E' anomalo il caso di Brett Anderson, leader della storica band inglese Suede, spesso associata, in modo forzato se si considera il gruppo dal punto di vista prettamente musicale, alla scena britpop che ha travolto l'Inghilterra dei primi anni '90. Ritengo necessario puntualizzare l'improprietà di tale associazione, almeno in riferimento al primo periodo della band, in quanto, come chiunque abbia gettato anche solo un ascolto ai primi due album del gruppo può testimoniare, considero gli Suede eredi di una tradizione musicale britannica di ben altro stampo e che affonda le radici nel glam rock di Bowie e Bolan e nel rock decadente e malinconico di morriseyana memoria, e si avvicinano quindi più ai canoni dell'ondata neo-glam di inizio anni '90 come i primi Manic Street Preachers, , invece che a quelli del beat revival di Pulp, Blur e Oasis.
Tornando ad Anderson, dopo una breve parentesi nel 2004, che lo ha visto tornare a lavorare con lo storico chitarrista degli Suede, Bernard Butler, nel progetto The Tears, il frontman si è dedicato completamente alla carriera solista, lasciandosi indietro gli echi glam e melodrammatici del passato, per scoprire una nuova dimensione, più cantautoriale ed intimista del suo spirito artistico.

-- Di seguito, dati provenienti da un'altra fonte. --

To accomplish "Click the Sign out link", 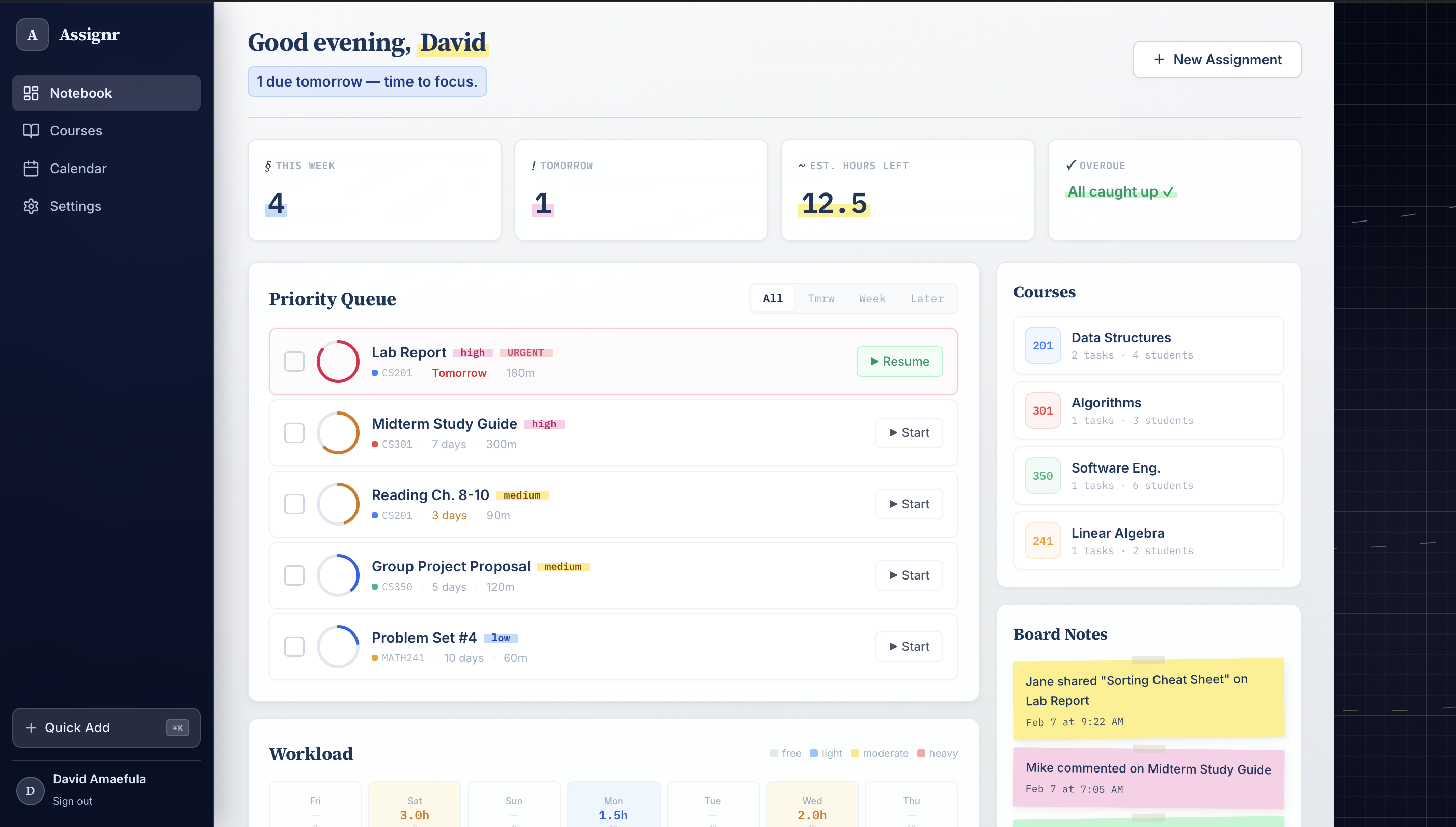I will (73, 801).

Nonostante alcuni momenti di notevole rilievo (fra tutti spiccano le due grandi ballate Love is Dead, dall'omonimo esordio solista del 2007 e Back to You, dal secondo album Wilderness del 2008 che vede il Nostro duettare con l'attrice francese Emmanuelle Seigner), i primi due tentativi della carriera solista di Anderson non convincono pienamente e stentano a spiccare nel loro complesso. Per questa ragione, Slow Attack, terzo album di Brett Anderson, pubblicato in sordina nel 2009, grazie alla sua ricca e barrocchesca melodicità, alle sue atmosfere malinconiche e meditative e all'impeccabile produzione di Leo Abrahams, ha lasciato a bocca aperta sia il nutrito stuolo di fan di Anderson che la critica musicale, la quale si era dimostrata poco magnanima nei confronti dei precedenti dischi, e riuscendo addirittura a strappare un eccezionale 7.0/10 dai cinici recensori di Pitchfork Media. Lo stesso Anderson riconosce di aver finalmente trovato un'identità e una direzione come artista solista proprio nello scrivere quest'album, e la performance milanese dello scorso 3 Febbraio 2010 non ha fatto altro che confermare questa affermazione.

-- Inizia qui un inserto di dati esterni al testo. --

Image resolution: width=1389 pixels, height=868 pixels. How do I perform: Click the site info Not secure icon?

Il concerto, che avrebbe dovuto tenersi in un primo momento al Musicdrome e che poi è stato spostato al ben più intimo Tunnel Club, ha consentito ai fan di lunga data dell'artista di ammirare la sua nuova ed inedita maturità artistica ed ai più giovani di fare esperienza della personalità da palcoscenico che tanto ha reso famoso Anderson in passato. La partecipazione da parte del pubblico ha superato ogni aspettativa, non solo da un punto di vista prettamente numerico (sono state registrate circa un centinaio di presenze contro le trenta annunciate sul portale last.fm) ma anche, e soprattutto, da un punto di vista esclusivamente emozionale. Grazie alla spiccata personalità scenica di Anderson e alla sua celebre vocalità, mai in forma tanto smagliante, nessuno dei presenti sembrava essersi accorto che l'anno non era il 1996 e che chi si esibiva è ormai in procinto di compiere 42 anni. Il pubblico ha intonato adorante tutti i brani del nuovo lavoro di Brett, quasi si trattassero di hit ormai assodate, dalla tripletta iniziale dell'album (Hymn, Wheatfields, The Hunted) a gemme del passato come Clowns e Back to You, passando per le commoventi esecuzioni di Ashes of Us, Frozen Roads e Summer, fino al vero e proprio coro che si è innalzato durante l'esecuzione di Love is Dead. E' proprio questa spiccata personalità e l'innata capacità di saper reggere il palcoscenico che hanno sempre permesso ad Anderson, sia durante la carriera con gli Suede, sia da solista, di trascinare anche l'ascoltatore più casuale, cosicché sia impossibile rimanere indifferenti di fronte ad una performance di tale calibro. Ed adesso che alla forma si è unita anche una sostanza di degno rilievo, non possiamo fare altro che attendere con ansia e fiducia i nuovi sviluppi di questa esperienza solista.
Setlist del Concerto:
Hymn, Wheatfields, The Hunted, Ashes of Us, Frozen Roads, Leave Me Sleeping, Summer, Julian's Eyes, The Swans, The Empress, Clowns, Chinese Whispers, A Different Place, To The Winter, Love is Dead, Back to You.